何処をどう見て私を男だと思ったのか分からない。確かに鏡の前でポーズをとっても可愛らしい姿とは自分でも思わないが、男だと判断する要素が特別多いわけではないと思う。髪だって色味がない白銀だけど腰まであるし、貧弱ではあるけれど男の体つきだとは思えないスタイル。胸はこれから成長する予定だから問題ない。くびれだってこれからできるから全然問題ない。まさか十四にもなってこんな呑気な身体が原因か?

男は服の二つ目のボタンを外そうとする私の手首を掴んで動きを止めさせる。余程見たくなかったのか、その拘束力は強かった。失敬な奴である。


「あー、わ、悪かったよ。俺はどうも男女を区別するのが苦手でな…。その、子どもは特に」

「あははははは私十四ですけど」

「まじで?」

「嘘だと思うなら脱ぎましょうか」

「脱いで分かるのか!つーか脱ぐな!」


分からないと思う。分かるようになったら脱ごうと思うが、とりあえず脱がなくても私が女であることは納得してくれたみたいだ。まあ言われてみれば十四に見えなくもない成人まであと一年に見えなくもないと、目を細めて無理矢理なフィルターを通して見てくれたようだった。厚意が天然で失礼になるタイプである。気を付けた方がいい。


「ところで、私まだあなたの名前聞いてませんでした」

「ん?ああ、俺はルーナ。ルーナ=メイヴィスという」

「ルーナ=メイヴィス…。どこかで聞いた名前ですね」

「…別に珍しい名前でもないだろ。
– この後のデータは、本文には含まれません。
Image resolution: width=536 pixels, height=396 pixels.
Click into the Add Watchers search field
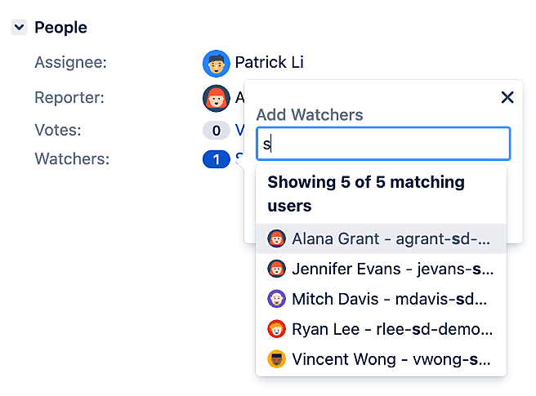click(x=383, y=144)
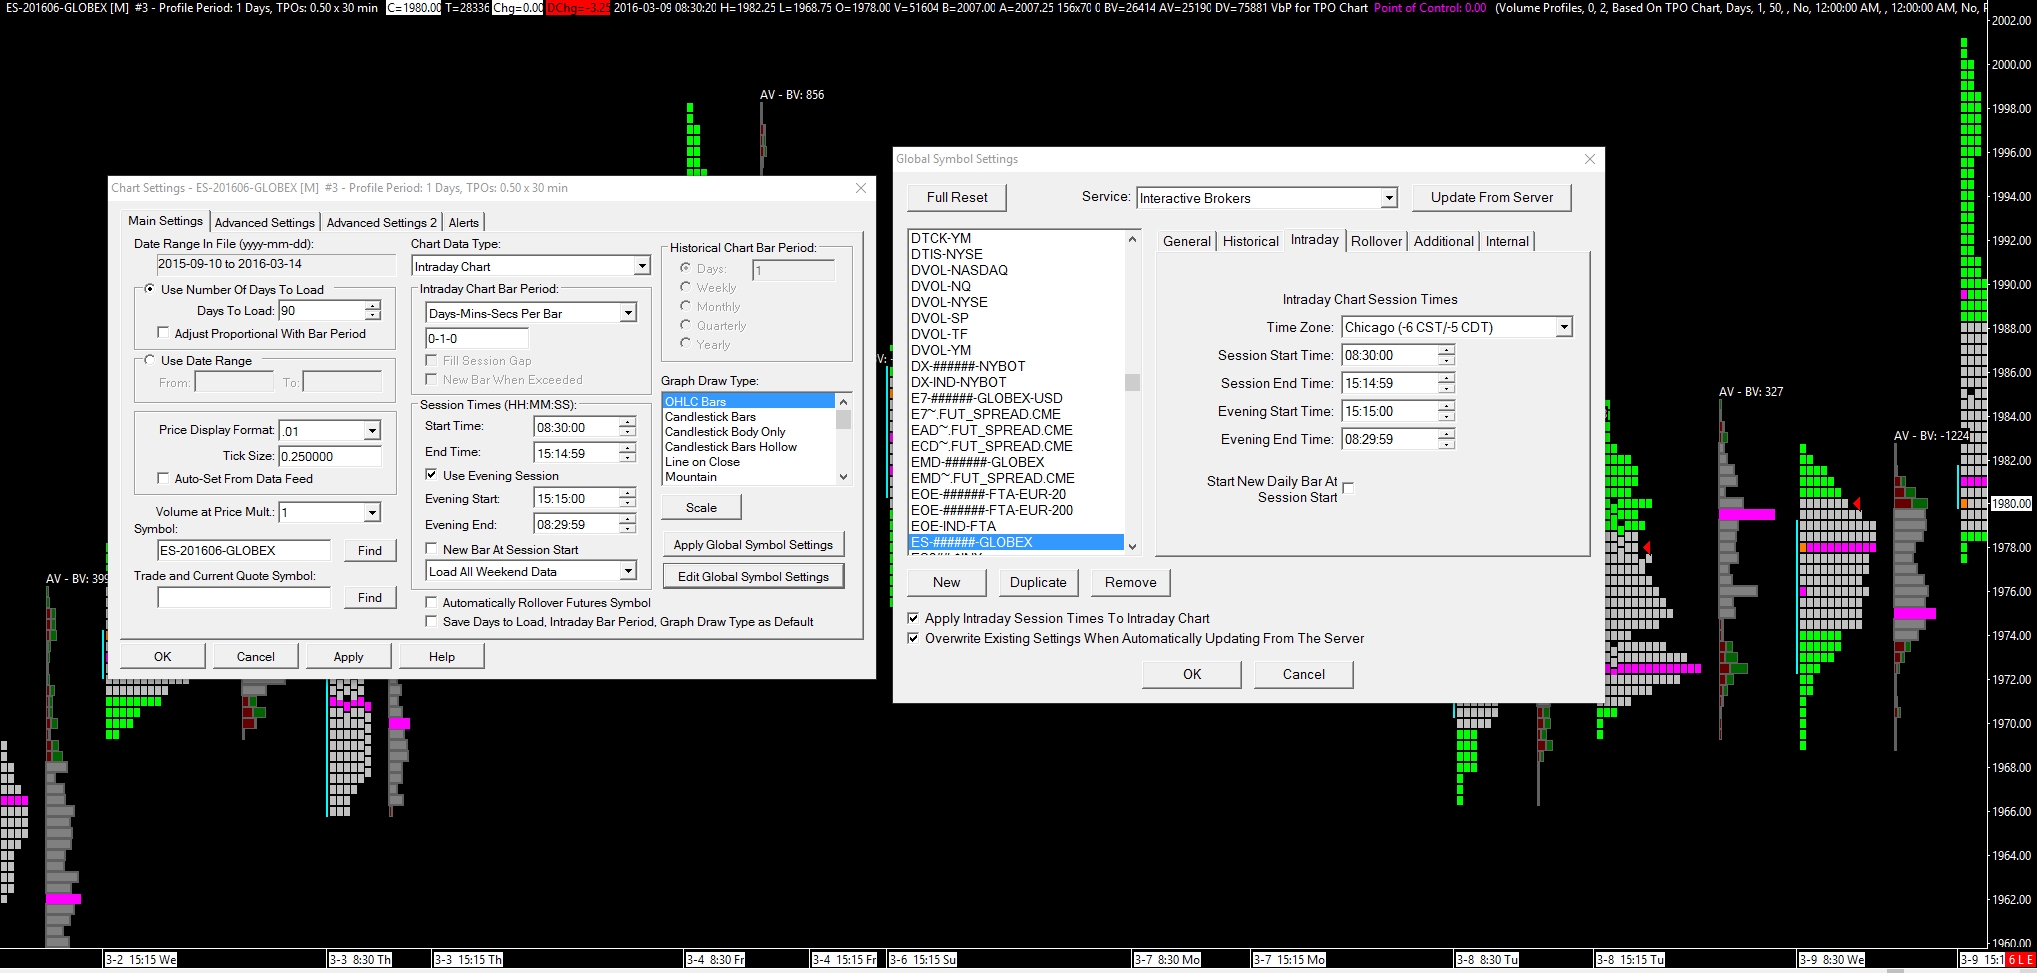Select the Use Date Range radio button
The height and width of the screenshot is (973, 2037).
[x=150, y=360]
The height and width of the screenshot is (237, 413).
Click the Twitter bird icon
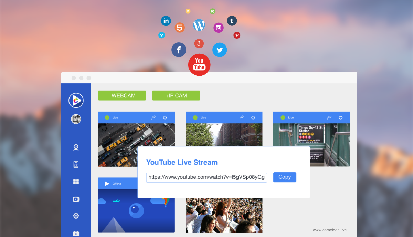(x=220, y=50)
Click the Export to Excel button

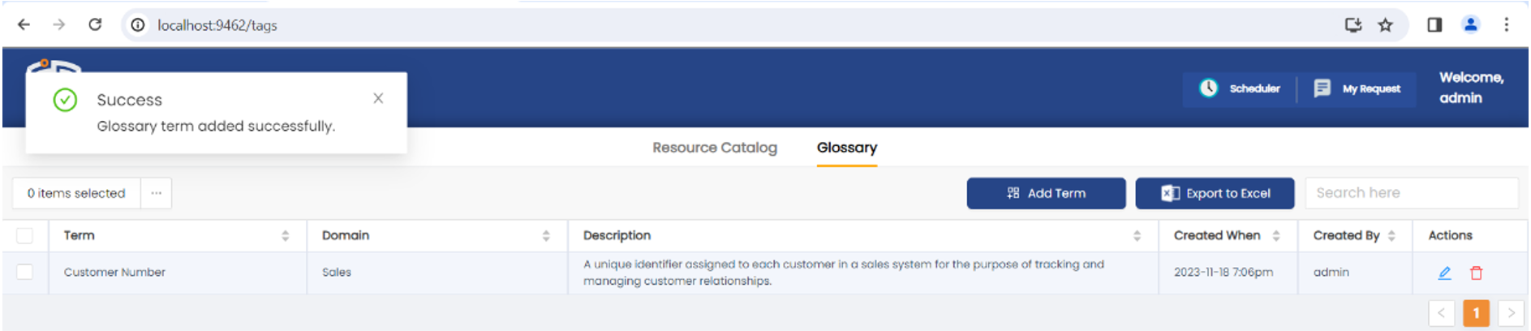1214,193
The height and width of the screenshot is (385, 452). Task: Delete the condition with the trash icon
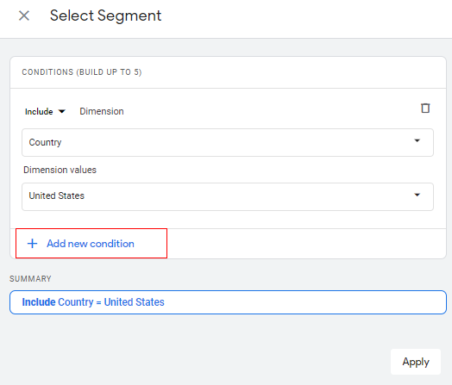425,109
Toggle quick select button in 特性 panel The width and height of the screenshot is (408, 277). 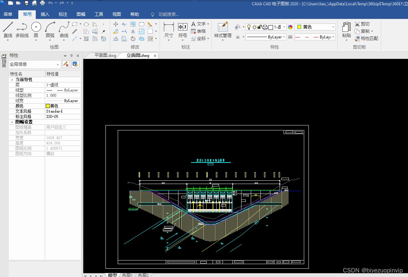pyautogui.click(x=75, y=64)
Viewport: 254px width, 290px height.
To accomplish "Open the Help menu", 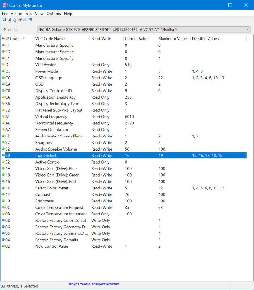I will 68,13.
少し女っぽい名前だってだけで」


恐らくあまり気に入った名前ではないのだろう。ルーナは少しだけ不機嫌にした目を茶の水面に映す。私にはその端正な容貌によく似合った名前だと思ったのだが。


「男女の区別が苦手で良かったですね。お陰で自分の名前も気にならない!」

「根に持ってんのか」

「いえ、ルーちゃんと呼んであげようと思っていただけです」

「…悪かったよ」


そんなに謝らせるつもりはなかったのだけれど、反省をしているみたいなのでルーちゃんと呼ぶのは止めておこう。謝りながらすごく嫌な顔をされた。
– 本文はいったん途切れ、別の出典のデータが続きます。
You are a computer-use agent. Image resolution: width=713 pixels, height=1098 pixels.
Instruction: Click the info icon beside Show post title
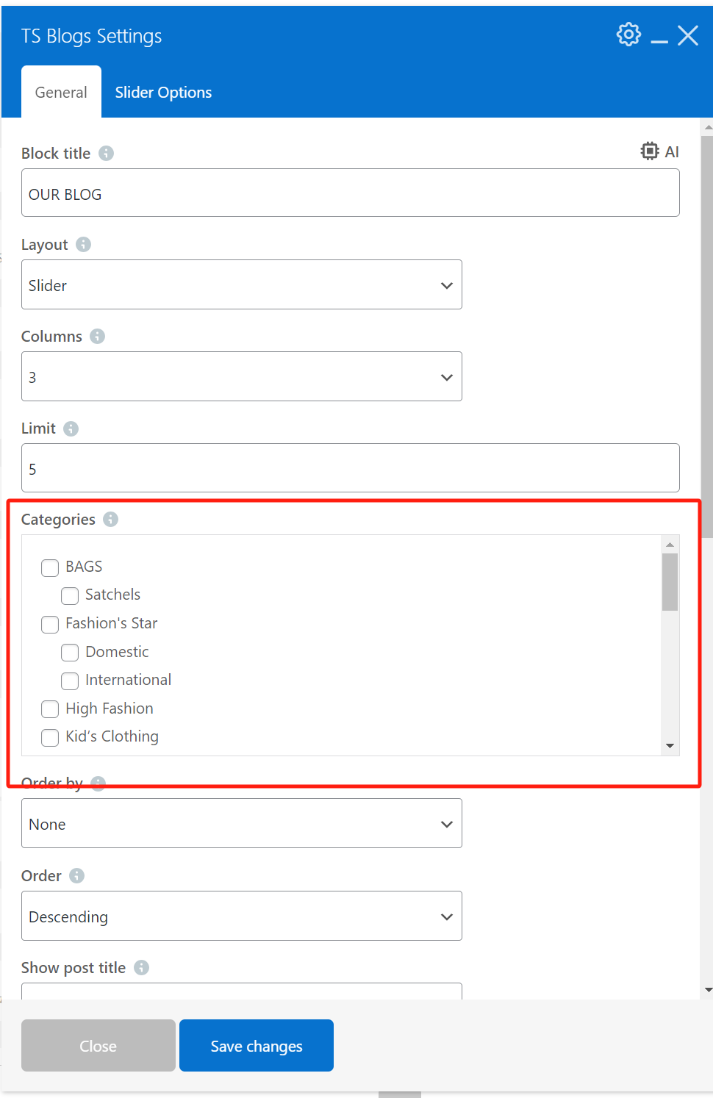click(141, 967)
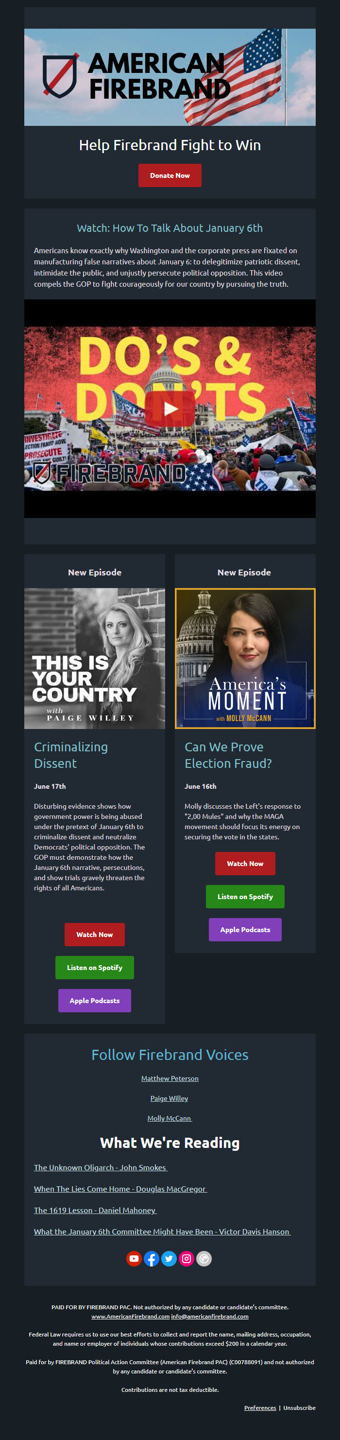Viewport: 340px width, 1440px height.
Task: Click Listen on Spotify under Criminalizing Dissent
Action: pos(94,968)
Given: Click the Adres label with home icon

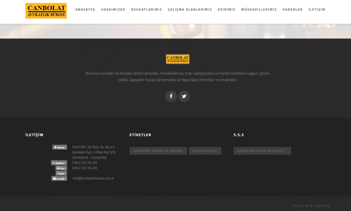Looking at the screenshot, I should click(60, 147).
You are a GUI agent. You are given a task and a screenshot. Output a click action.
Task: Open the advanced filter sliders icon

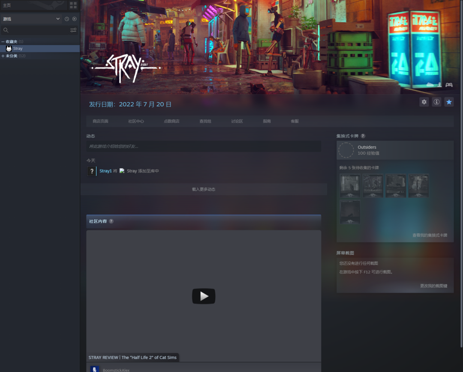point(73,30)
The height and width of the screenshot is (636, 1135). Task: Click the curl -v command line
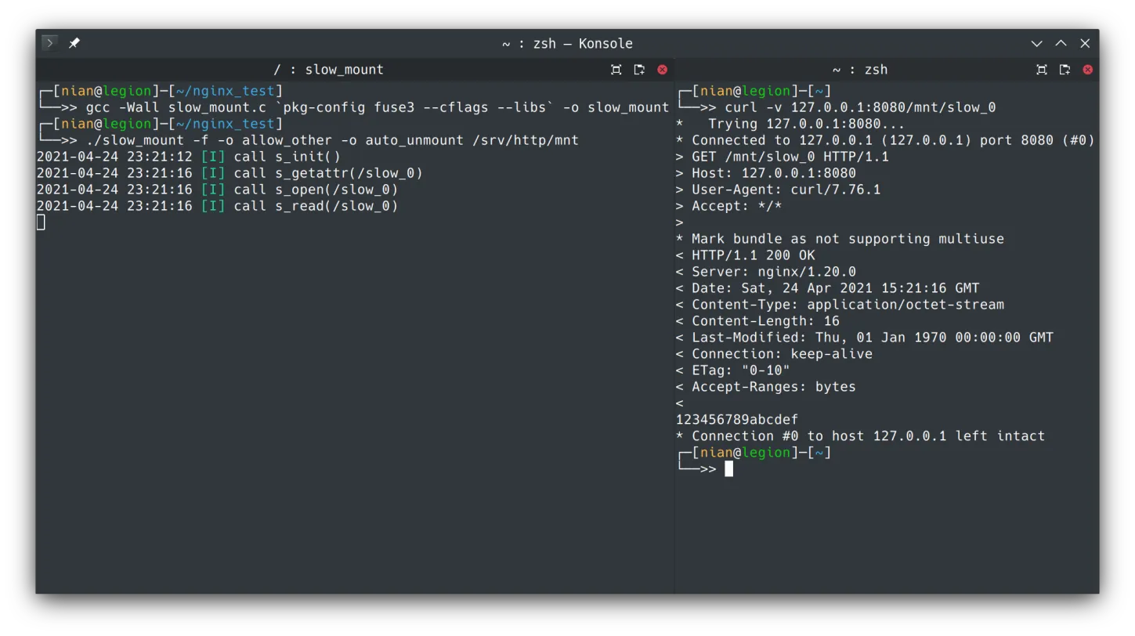[x=859, y=107]
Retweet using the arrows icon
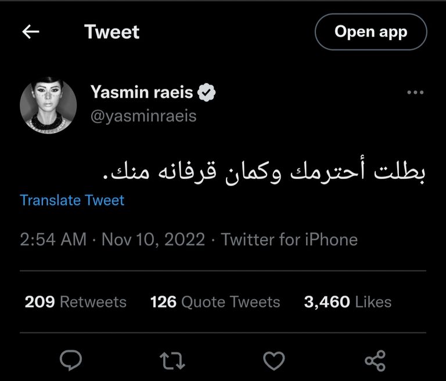Viewport: 446px width, 381px height. point(172,361)
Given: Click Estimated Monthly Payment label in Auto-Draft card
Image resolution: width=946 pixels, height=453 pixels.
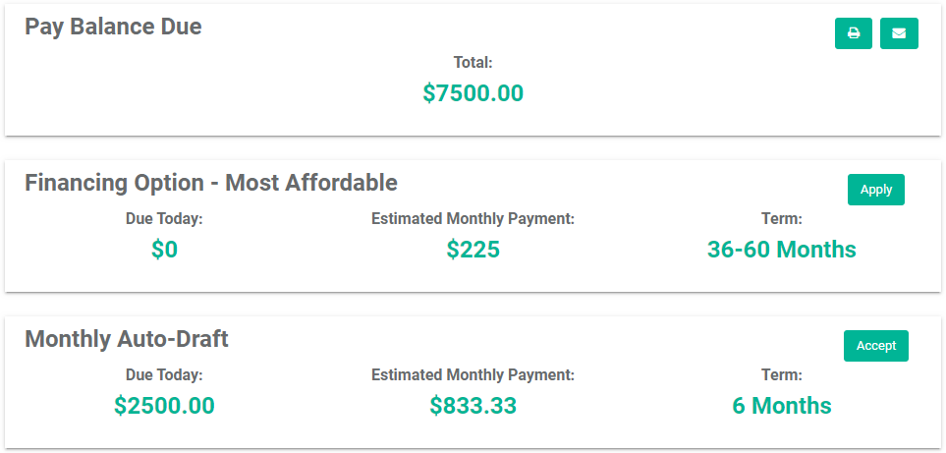Looking at the screenshot, I should [473, 374].
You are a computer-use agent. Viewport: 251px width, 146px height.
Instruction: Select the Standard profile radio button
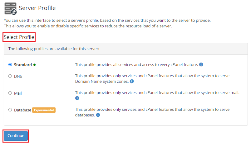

空になった皿の汚れが落ちにくくなってしまわないうちに水につけておこうと立ち上がれば、そこで改めて自分の格好を見直した。そうだった。汚れっぱなしだった。一秒でも早くルーナに何か食べさせないと死んでしまうと思い、そのままで食事を用意したのであった。こっちも早くしなければ汚れが落ちなくなってしまう。


「…その格好は?」

「あ、これですか?いいでしょ、これ。お気に入りの服なんです」

「ちげぇよ。その、ペンキか?それ」


腕や背中や足に飛び散る赤や青や黄色。綺麗な色だけではない。その中には泥も混ざっているし、色素の強い木の実も混ざっている。白い部分に付けて頂いて、ああきっとこれは落ちないだろう。


「まあいろいろとね」

「あー分かった分かった。俺は道に迷ってここに辿り着いたんだこれでいいか!」

「ああ、それで飢え死にしかけたと。それはまあ何ともダサ…子どもじみた理由なんですね。言いたくなかったのも分かりますぅ」

「こんにゃろ、覚えてろよ」


ルーナの台詞を真似したら、彼は顔を赤くしながら”いろいろ”の中身を零してくれた。そんなつもりはなかったんだけど。半分しか。

まあ相手の話も聞いたのならこちらも話さなければならないだろう。今日会ったばかりの人間に話すような内容でもなかったので流すことができればそうしたかったのだけど。といっても、大した話ではない。特別珍しくもない、その辺で良くある話だ。


「町に買い物に行ったらですね。人にバレてしまって、この有様です」

「バレてって…何が」

「うーん…何て言えばいいんですかね。私は人々には近付いてはいけない存在みたいで」

「近付いては行けないそんざ、ちょっと待て何を脱いでいる」

「だって着替えなきゃ」

「お前は恥を知れ恥を!」

「人の身体を恥だなんて失礼な。そりゃあ色っぽくはないですけど」

「…そうじゃねぇよ…」


ルーナは頭を抱えてしまった。そう言われても仕方ないのだ。この家はこの部屋しかないし、別室あったとしても風呂とトイレとクローゼットくらい。そこに入ってまで隠れて着替えようとは思わない。何も裸になるわけじゃあるまいし、ちょっと薄着になるだけだ。

そうは言うけれどルーナは気を遣って後ろを向いてくれた。気にしないようにするためか、窓の外を眺めているようだった。その窓ガラスに下着姿の私が反射して映り込んでいることに彼は気付いていない。


「まあ何ですかね。詳しくは知らないですけど、私はちょっと特異な体質みたいで」

「特異な体質?腕が伸びるとか足が伸びるとか身体がすごい曲がるとか」

「そうだったら私は曲芸師にでもなって荒稼ぎしてますね」


金になる体質ならどんなによかったことか。今頃私はこんな暮らしをしていないかもしれない。別に卑屈になっているわけではないが、そうでなかったらと思ったことは一回や二回ではない。少なくとも、もう涙なんて流れないくらいには思った。